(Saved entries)
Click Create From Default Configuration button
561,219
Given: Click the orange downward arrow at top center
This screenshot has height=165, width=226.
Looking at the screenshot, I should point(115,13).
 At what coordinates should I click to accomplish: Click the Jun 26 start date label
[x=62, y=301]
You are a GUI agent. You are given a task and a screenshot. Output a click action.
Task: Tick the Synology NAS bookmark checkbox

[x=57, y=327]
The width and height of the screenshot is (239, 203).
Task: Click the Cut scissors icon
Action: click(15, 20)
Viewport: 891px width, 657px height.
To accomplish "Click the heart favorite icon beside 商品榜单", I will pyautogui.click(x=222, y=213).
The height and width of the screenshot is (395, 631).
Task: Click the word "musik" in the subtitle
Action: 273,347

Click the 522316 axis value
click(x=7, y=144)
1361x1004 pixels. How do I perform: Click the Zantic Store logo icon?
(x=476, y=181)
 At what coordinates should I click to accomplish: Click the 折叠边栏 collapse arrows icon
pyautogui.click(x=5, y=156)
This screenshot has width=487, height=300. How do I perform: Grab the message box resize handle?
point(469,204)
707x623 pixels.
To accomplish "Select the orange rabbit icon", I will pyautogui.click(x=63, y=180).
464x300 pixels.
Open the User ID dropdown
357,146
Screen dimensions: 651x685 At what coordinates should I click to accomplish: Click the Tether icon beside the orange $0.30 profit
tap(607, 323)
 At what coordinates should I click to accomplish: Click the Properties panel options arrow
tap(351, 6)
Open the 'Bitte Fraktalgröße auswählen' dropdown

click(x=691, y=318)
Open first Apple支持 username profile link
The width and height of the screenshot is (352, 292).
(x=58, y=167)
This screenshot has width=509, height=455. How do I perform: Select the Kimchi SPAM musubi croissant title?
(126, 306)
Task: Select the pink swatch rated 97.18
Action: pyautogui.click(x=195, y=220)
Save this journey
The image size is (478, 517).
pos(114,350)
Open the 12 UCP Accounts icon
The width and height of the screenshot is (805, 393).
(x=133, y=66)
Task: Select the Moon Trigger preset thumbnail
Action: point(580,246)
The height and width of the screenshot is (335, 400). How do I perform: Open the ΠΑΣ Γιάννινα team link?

◆ **Exercise prompt**: Every line of the records above where the string "link" is found should be copied.

◆ **Answer section**:
Open first Apple支持 username profile link
The height and width of the screenshot is (335, 400). How do I perform: Open the ΠΑΣ Γιάννινα team link?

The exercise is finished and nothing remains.